1.7.1.2. Pod priority names
After you have one or more priority classes, you can create pods that specify a priority class name in a pod specification. The priority admission controller uses the priority class name field to populate the integer value of the priority. If the named priority class is not found, the pod is rejected.
1.7.2. Understanding pod preemption
When a developer creates a pod, the pod goes into a queue. If the developer configured the pod for pod priority or preemption, the scheduler picks a pod from the queue and tries to schedule the pod on a node. If the scheduler cannot find space on an appropriate node that satisfies all the specified requirements of the pod, preemption logic is triggered for the pending pod.
When the scheduler preempts one or more pods on a node, the nominatedNodeName field of higher-priority pod specification is set to the name of the node, along with the nodename field.
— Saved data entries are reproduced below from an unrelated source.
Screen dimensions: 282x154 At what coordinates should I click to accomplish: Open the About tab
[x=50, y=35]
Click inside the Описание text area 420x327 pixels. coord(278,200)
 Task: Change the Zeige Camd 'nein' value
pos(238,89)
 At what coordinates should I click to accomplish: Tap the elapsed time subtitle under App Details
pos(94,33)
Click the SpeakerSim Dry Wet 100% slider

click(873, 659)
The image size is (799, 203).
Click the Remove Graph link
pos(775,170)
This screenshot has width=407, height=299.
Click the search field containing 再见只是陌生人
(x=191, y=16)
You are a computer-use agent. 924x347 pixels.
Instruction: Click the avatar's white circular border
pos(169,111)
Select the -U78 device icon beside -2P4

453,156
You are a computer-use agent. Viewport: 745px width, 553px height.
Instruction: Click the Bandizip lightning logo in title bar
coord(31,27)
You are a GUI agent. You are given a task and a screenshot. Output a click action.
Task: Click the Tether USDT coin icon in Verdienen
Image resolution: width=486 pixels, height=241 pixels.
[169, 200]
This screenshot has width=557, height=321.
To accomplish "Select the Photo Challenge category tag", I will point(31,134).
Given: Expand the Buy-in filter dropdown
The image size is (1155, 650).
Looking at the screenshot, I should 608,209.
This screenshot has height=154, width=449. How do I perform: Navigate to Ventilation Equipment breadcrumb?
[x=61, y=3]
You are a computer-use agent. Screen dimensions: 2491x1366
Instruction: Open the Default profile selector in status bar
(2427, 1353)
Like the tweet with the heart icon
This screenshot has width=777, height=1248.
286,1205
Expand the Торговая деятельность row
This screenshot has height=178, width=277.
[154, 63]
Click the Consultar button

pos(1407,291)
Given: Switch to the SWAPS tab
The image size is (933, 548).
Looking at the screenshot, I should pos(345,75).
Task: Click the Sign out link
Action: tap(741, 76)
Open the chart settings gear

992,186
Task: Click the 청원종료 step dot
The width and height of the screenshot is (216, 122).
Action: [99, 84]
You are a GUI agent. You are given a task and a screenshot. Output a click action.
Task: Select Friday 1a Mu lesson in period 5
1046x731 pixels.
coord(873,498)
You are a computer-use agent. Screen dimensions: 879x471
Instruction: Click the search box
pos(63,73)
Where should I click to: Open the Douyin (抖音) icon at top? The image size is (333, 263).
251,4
The scheduler uses the nominatedNodeName field to keep track of the resources reserved for pods and also provides information to the user about preemptions in the clusters.
After the scheduler preempts a lower-priority pod, the scheduler honors the graceful termination period of the pod. If another node becomes available while scheduler is waiting for the lower-priority pod to terminate, the scheduler can schedule the higher-priority pod on that node. As a result, the nominatedNodeName field and nodeName field of the pod specification might be different.
Also, if the scheduler preempts pods on a node and is waiting for termination, and a pod with a higher-priority pod than the pending pod needs to be scheduled, the scheduler can schedule the higher-priority pod instead. In such a case, the scheduler clears the nominatedNodeName of the pending pod, making the pod eligible for another node.
Preemption does not necessarily remove all lower-priority pods from a node. The scheduler can schedule a pending pod by removing a portion of the lower-priority pods.
The scheduler considers a node for pod preemption only if the pending pod can be scheduled on the node.
1.7.2.1. Pod preemption and other scheduler settings
If you enable pod priority and preemption, consider your other scheduler settings:
Pod priority and pod disruption budget A pod disruption budget specifies the minimum number or percentage of replicas that must be up at a time. If you specify pod disruption budgets, OpenShift Container Platform respects them when preempting pods at a best effort level. The scheduler attempts to preempt pods without violating the pod disruption budget. If no such pods are found, lower-priority pods might be preempted despite their pod disruption budget requirements. Pod priority and pod affinity Pod affinity requires a new pod to be scheduled on the same node as other pods with the same label.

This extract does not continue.